“Garip Şerif Tezgörenler’e”
Ilık bir Urla akşamı sızar aramıza.
Zeytin ağaçlarının suskun hali,
Siyah bir kadife gibi inmiş
Zeytinalanı’na hüzün.
Sonbahar yaprakları tanık,
Ufukta eriyen son güneşe katıldık.
İzmir’de her şey sakin, her yer mavi.
Masada yorgun üç şair,
Camlara vuran koyu muhabbet,
Çalan yanık bir türkü, dostların gölgesi.

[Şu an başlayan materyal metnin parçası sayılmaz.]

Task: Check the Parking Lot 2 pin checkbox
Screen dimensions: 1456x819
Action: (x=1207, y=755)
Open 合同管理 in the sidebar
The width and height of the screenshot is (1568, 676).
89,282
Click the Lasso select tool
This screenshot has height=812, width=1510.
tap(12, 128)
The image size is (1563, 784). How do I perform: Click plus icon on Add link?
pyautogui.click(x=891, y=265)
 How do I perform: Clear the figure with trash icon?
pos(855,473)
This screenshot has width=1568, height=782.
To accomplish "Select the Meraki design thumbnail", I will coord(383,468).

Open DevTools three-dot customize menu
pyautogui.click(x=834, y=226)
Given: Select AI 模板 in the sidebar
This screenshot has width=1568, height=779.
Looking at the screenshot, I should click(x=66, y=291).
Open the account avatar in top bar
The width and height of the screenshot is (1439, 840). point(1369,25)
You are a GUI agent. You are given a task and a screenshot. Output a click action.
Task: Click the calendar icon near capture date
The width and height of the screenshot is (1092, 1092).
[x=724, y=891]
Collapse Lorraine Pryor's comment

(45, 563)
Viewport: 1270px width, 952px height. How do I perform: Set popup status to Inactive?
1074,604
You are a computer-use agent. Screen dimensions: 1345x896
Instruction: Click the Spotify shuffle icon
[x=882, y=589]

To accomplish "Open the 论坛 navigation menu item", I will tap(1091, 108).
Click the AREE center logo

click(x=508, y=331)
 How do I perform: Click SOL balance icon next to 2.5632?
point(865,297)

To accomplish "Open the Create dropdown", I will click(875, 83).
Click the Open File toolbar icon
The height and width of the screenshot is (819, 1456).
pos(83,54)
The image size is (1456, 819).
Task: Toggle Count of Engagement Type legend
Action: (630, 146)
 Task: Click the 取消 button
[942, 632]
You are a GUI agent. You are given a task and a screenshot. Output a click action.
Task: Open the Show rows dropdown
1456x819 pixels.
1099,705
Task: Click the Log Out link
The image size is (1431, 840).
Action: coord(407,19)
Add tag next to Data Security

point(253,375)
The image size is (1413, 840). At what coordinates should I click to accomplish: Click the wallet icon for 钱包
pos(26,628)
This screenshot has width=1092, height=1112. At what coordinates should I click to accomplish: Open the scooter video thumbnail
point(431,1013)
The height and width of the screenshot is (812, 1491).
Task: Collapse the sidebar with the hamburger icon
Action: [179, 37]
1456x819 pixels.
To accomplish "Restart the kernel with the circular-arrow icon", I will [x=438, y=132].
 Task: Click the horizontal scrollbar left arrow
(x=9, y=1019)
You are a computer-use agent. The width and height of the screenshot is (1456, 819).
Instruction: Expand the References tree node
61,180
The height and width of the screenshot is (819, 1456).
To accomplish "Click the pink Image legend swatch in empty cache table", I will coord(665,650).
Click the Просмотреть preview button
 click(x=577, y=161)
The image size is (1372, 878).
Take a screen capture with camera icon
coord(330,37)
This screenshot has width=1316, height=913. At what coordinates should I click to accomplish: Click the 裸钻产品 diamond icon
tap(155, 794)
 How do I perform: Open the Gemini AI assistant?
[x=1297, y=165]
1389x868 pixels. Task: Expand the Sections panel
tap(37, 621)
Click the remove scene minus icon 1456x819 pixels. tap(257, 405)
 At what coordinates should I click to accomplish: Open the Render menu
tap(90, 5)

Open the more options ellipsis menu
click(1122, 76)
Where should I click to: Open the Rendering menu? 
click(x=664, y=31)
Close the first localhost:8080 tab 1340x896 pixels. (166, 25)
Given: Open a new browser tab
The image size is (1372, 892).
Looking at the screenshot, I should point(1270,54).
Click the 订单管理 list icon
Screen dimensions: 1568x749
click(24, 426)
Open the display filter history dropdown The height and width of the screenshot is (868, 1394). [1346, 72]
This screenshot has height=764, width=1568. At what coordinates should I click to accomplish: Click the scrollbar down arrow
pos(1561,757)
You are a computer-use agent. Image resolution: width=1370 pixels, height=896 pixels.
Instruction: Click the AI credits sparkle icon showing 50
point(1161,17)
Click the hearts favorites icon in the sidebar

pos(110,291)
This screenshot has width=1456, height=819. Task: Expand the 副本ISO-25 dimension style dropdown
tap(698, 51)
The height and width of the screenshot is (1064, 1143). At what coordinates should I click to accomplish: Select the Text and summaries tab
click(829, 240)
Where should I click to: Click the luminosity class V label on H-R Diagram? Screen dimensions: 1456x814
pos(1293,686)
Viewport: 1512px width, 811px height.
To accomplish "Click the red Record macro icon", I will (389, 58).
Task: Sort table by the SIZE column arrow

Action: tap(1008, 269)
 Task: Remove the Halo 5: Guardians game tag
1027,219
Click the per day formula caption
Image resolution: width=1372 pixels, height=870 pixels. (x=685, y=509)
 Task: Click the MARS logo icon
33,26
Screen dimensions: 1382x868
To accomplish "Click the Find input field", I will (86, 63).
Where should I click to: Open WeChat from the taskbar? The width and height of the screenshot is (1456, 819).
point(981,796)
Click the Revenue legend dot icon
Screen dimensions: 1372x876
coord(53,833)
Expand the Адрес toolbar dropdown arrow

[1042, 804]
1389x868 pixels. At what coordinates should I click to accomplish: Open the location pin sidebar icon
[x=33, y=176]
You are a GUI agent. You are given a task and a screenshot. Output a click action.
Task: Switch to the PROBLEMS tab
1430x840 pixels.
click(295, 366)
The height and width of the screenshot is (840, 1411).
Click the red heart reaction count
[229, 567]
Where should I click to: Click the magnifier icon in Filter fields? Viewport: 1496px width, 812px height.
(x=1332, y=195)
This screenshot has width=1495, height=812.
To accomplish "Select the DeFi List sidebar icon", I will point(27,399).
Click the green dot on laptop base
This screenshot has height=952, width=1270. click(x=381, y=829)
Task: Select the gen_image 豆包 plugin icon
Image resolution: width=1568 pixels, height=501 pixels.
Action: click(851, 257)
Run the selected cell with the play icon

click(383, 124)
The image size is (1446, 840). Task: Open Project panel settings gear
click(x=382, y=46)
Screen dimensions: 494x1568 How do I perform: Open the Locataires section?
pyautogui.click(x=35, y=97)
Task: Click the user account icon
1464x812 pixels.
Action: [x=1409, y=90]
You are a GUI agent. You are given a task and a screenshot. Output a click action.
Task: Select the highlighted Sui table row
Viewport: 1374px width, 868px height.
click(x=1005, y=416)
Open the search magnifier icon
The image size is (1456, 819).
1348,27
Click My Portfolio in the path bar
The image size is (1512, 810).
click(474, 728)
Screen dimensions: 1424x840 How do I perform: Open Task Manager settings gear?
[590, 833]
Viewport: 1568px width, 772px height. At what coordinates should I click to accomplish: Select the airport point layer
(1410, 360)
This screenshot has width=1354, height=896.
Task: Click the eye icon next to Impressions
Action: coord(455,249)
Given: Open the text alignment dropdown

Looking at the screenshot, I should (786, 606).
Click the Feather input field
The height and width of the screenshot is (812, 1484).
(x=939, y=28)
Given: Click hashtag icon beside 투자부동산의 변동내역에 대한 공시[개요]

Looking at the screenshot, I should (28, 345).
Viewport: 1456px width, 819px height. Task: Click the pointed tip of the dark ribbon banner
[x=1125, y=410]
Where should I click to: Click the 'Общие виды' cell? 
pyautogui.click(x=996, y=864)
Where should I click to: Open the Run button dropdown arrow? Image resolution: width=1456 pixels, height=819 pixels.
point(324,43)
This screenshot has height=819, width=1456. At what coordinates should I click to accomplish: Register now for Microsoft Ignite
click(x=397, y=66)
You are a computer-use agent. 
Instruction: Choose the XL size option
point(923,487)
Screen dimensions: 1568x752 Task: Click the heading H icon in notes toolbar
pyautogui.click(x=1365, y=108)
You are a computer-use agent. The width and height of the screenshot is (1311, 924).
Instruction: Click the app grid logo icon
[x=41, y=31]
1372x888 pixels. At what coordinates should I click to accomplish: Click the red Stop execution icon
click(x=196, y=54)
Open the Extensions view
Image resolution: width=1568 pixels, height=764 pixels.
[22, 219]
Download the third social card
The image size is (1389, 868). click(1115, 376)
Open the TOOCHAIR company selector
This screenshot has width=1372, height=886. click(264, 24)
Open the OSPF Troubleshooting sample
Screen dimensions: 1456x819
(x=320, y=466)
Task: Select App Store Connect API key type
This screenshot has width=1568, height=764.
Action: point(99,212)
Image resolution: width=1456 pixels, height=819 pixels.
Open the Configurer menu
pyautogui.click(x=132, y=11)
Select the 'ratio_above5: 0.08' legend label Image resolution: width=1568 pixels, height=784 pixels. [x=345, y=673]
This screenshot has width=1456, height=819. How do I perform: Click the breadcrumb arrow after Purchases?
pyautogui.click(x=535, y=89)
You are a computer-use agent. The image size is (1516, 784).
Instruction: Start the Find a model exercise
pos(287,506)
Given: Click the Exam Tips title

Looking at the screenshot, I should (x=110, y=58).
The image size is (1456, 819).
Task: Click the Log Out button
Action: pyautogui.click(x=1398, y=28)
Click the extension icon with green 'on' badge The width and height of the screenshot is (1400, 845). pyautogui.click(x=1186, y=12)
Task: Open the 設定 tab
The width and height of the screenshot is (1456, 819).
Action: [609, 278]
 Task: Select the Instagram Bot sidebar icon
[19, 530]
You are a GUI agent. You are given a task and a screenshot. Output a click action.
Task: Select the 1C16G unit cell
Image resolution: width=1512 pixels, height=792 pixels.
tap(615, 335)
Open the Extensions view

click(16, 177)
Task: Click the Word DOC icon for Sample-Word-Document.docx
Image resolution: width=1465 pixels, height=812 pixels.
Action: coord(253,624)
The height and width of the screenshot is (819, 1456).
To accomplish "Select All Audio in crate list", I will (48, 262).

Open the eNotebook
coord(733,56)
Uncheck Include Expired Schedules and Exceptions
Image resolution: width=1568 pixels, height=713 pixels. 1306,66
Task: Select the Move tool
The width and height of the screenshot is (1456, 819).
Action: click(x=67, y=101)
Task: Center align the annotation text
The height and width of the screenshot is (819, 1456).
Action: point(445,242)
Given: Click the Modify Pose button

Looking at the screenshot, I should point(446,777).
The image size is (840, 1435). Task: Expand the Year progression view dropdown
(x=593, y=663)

Hatırlarız, bir yanımızda martılar;
Hüseyin Peker, Şerif ve ben.
Kahkahalar ruhumuzdan çıkar.
Oturduk masaya dertli meclis;
Yaralı yürekler, dolu bakışlar.
Herkes kendi uçurumunda;
Ne gösteriş, ne utanç, ne fiyaka.
Önümüzde üç bardak koyu bir muhabbet.
Sessizlik mücadelemiz yok.
Varoluşumuz yankılanır sularda.
Bir yudum daha içeriz, bir yudum daha;
Dostluğa, şiire, herkese.
Şimdi o hüzünlü akşamlar yok.
Garip bir dostun gölgesi kaldı bize.
Güller soldu, günler soldu.
“Şerif yoruldu.” dediler.
“Şerif’in kalbi durdu.”
“Şerif öldü.” dediler.
Akşam vakitsiz bir kurşun gibi düştü içime.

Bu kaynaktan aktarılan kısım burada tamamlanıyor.